[EXCERPT TO READ]
== == ==

My new life in London is beginning and the moving on is happening. Not quite as quickly as I might prefer, but I keep reminding myself I should be more patient and it’ll all sort itself out in the end. I still spend too much time on Facebook regretting certain things in the past, but life’s too short to go on regretting and I’m hoping to just make a break with the past and enjoy my fresh new start.
Tisi83 has written 5 entries about this goal
I’ve had a really long conversation with a loved one about some of the past, a little present and the tiniest bit of future… it’s cleared some things up I hope, but I’m still not sure about the moving on thing. I get so trapped in the now and flailing around trying to get my bearings that I can’t see the bigger picture all the time. I don’t know, I just want to be happy. Taking it day by day is all well and good but I’m an impatient type and I want it all now!
Oh well, time heals all wounds, right? So I just need to wait and it’ll all be ok in the end… I hope.
This one isn’t going so well. I’ve been a little stuck these last few days, not moving anywhere at all really, let alone forward. But I’ve clarified some things that needed clarifying with a few people who might have held me back slightly, and I hope soon I’ll have that motivation again to get myself back on track.. Job interview tomorrow, I’ve really no choice!! xx
Quite a lot has happened since I last updated this thing, but suffice to say, the moving on thing isn’t going quite to plan. I mean it is, and it isn’t.. I’ve changed my mind about London, at least for now – it’s just too expensive on a graduate salary, so I’m going to leave it for a while, that’s if I ever end up there at all. My priorities keep shifting, it’s like I can’t decide whether I just want a nice life somewhere or if I want to do the high flying city life thing.. So we’ll see, but I am moving on, if in a rather different direction than I first thought.
It’s hard to describe what I mean when I say I want to move on.. There’s a lot to move on from. Past relationships, places, responsibilities..
Well, looking at it this way – I’m young, free, single, with good job prospects and supportive friends. Moving on and up! Come on London, come on new experiences, come on all life has to throw at me!!

== == ==

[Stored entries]
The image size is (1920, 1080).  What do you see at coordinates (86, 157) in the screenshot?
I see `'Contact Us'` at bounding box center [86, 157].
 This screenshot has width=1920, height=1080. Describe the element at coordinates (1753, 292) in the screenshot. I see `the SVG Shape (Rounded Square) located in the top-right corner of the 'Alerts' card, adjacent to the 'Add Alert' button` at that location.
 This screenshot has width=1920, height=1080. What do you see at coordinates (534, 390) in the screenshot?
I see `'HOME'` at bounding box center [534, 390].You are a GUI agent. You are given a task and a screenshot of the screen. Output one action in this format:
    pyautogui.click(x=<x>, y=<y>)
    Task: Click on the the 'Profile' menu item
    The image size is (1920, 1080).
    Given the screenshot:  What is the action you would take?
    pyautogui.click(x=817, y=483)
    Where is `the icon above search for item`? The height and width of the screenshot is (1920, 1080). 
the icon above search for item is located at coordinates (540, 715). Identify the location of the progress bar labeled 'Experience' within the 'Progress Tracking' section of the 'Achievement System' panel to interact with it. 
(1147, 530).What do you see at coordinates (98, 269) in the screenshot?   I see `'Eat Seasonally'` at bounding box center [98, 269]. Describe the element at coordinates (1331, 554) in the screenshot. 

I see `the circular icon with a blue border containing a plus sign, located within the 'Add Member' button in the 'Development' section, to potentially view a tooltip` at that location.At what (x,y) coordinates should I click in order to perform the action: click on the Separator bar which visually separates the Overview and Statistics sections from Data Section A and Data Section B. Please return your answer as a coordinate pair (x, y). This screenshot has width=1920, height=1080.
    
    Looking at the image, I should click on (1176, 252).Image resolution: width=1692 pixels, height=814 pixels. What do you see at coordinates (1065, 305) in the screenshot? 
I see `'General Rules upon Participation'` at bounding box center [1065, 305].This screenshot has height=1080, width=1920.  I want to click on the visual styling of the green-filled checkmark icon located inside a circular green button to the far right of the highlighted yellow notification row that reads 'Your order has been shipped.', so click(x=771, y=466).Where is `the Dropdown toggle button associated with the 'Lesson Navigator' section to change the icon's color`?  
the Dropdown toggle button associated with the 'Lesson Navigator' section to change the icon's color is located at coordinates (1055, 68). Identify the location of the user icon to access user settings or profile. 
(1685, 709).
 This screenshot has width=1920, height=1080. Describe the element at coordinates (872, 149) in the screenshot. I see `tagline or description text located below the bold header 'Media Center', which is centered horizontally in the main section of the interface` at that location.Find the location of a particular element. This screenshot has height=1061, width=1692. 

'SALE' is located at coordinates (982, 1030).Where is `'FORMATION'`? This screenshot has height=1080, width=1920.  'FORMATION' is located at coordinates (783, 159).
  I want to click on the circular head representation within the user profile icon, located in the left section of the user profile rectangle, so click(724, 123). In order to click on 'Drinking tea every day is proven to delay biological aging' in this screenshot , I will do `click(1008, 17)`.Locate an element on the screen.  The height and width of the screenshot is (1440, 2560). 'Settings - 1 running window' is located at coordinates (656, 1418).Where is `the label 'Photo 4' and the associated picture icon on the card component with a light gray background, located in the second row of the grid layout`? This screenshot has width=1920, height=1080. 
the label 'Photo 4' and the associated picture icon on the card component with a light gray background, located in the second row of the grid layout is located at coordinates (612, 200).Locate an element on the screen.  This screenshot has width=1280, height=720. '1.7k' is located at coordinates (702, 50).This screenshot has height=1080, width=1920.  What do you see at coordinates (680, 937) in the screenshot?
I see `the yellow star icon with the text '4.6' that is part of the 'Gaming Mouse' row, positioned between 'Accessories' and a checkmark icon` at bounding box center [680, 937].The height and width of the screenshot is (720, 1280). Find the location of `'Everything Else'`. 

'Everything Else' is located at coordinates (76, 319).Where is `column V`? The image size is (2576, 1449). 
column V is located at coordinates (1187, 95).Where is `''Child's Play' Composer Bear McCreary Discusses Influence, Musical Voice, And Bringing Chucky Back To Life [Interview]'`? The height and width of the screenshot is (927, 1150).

== == ==

[SET OF TASKS]
1. According to the moving-on journal, what does the writer have scheduled for tomorrow?
2. Based on the moving-on journal, explain why the writer changed their mind about London.
3. Translate this sentence from the moving-on journal into Spanish: "It’s hard to describe what I mean when I say I want to move on."

[SOLUTIONS BELOW]
1. A job interview.

2. The writer found London too expensive on a graduate salary. So they decided to leave it for a while, if they ever end up there at all.

3. Es difícil describir lo que quiero decir cuando digo que quiero pasar página.